La note d’intention

L’idée de « Cruelle Annabelle » est née d’une vision, celle d’une femme aux yeux jaunes. Longtemps, je me suis imaginé ce que cette femme pourrait être et à quelle époque elle pourrait vivre. Ses contours se sont esquissés lentement dans mon esprit jusqu’à ce que je puisse la voir un jour en rêve dans le Paris du siècle dernier. La lune brillait, elle était accoudée à sa fenêtre et son visage respirait l’innocence la plus sincère.

L’univers était posé et il respirait le romantisme le plus profond, tel qu’on l’entendait au XIXème siècle.
Mais le romantisme s’épanouit dans la mélancolie et cherche l’évasion dans le rêve, le morbide et le sublime.
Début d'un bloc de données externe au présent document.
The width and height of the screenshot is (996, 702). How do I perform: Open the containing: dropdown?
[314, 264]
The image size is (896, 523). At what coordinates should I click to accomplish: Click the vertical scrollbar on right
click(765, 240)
Annabelle est devenue « cruelle » lorsque j’ai saisi son éternel duel intérieur, son innocence n’étant que la partie émergée d’une âme sombre et tourmentée.

En poète, j’ai ouvert la porte de sa pauvre mansarde et tout de suite j’ai su que j’étais amoureux de cette femme, de ses manières étranges et de ses yeux remplis d’ombres et de lumières. Je ne savais pas alors que je courais à ma propre perte et… à la folie. La fin se devait de traduire cela, l’ambivalence de ces personnages tiraillés entre l’Amour, la Mort, la raison et la passion. Pas de « happy-end » ni son contraire, une subtile combinaison des deux, car à ce stade, le romantisme à fait place au gothisme. Ses protagonistes ont abordé les perversités de l’âme humaine et ont franchi les bornes du permis… Sans sourciller.
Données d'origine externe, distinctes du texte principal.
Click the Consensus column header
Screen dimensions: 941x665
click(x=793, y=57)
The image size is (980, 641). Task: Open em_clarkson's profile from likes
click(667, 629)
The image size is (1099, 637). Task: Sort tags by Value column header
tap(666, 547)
« Cruelle Annabelle », un titre qui évoque le double visage de l’héroïne et fait écho à la structure de l’histoire basée sur la symétrie. L’introduction et l’épilogue s’articulent autour du pivot central constitué par la demande en mariage de Gabriel. Le jour habite la première partie et la nuit la deuxième.  Le rouge et le noir s’opposent et se superposent tout au long de l’histoire à travers la rose noire et le sang, de même que l’Amour et la Mort lorsque Gabriel sort Annabelle de son sommeil par un baiser et qu’elle fait de même pour lui ôter la vie.
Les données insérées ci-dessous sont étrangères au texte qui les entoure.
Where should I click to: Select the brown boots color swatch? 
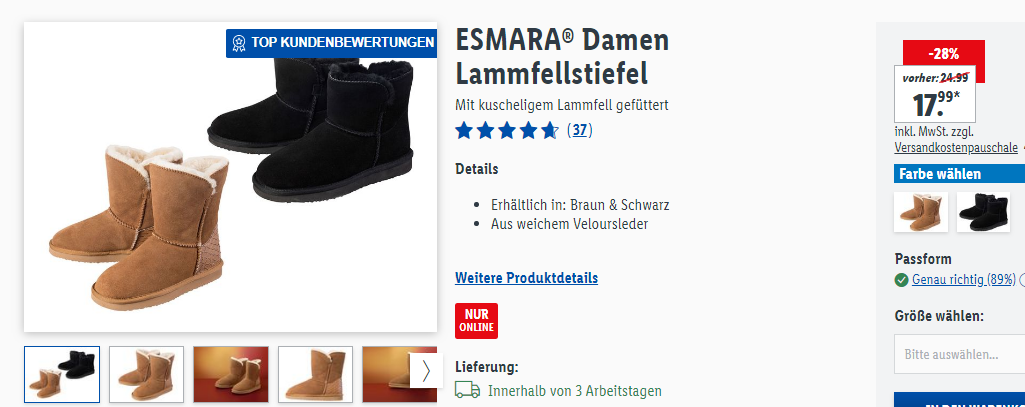coord(920,212)
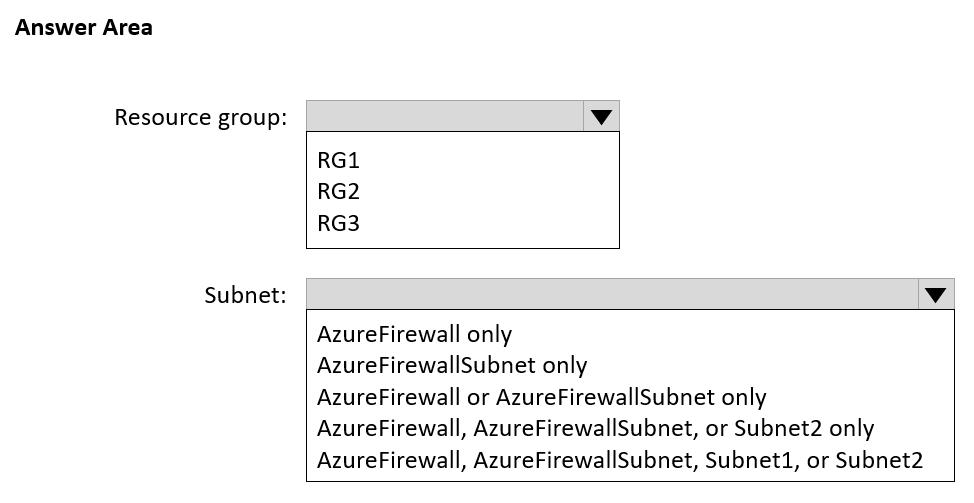Click the 'Subnet:' label
Image resolution: width=974 pixels, height=503 pixels.
[245, 295]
« Cruelle Annabelle » est un conte gothique dont le modèle le plus enviable serait le film d’Alfred Hitchcock, « Rebecca ». L’image utilisera les codes visuels inscrits dans le genre. Le grain de l’image sera prononcé, il la « salira » afin de la sortir de la mouvance actuelle. Les couleurs seront désaturées, à la limite du noir et blanc, et seuls les éléments les plus symboliques de l’histoire, les roses, le sang et les yeux flamboyants, conserveront une intense couleur rouge. Les quelques nuances de couleurs restantes évoqueront l’avancement de la journée durant l’histoire. En effet, la première moitié de l’histoire se déroule alors que le soleil décline en projetant une lumière de plus en plus orangée symbolisant le rapprochement entre les deux personnages. La deuxième partie commence lorsque le soleil se couche derrière l’horizon, faisant pénétrer peu à peu la lumière froide de la lune dans la pièce. La lumière jouera le rôle d’un troisième personnage et se matérialisera à l’image par des halos de poussières flottant dans la pièce.
Longtemps, Annabelle a hanté mon esprit, se confinant dans l’illogisme de mon hémisphère droit. Elle a pris tant de formes, de chemins et de choix, que tout a fini par se superposer au sein d’une trame purement émotionnelle dont le coeur serait une rose. Quelques épines ont subsisté sous forme de fulgurances cauchemardesques, je n’y ai pas touché, je les ai laissées…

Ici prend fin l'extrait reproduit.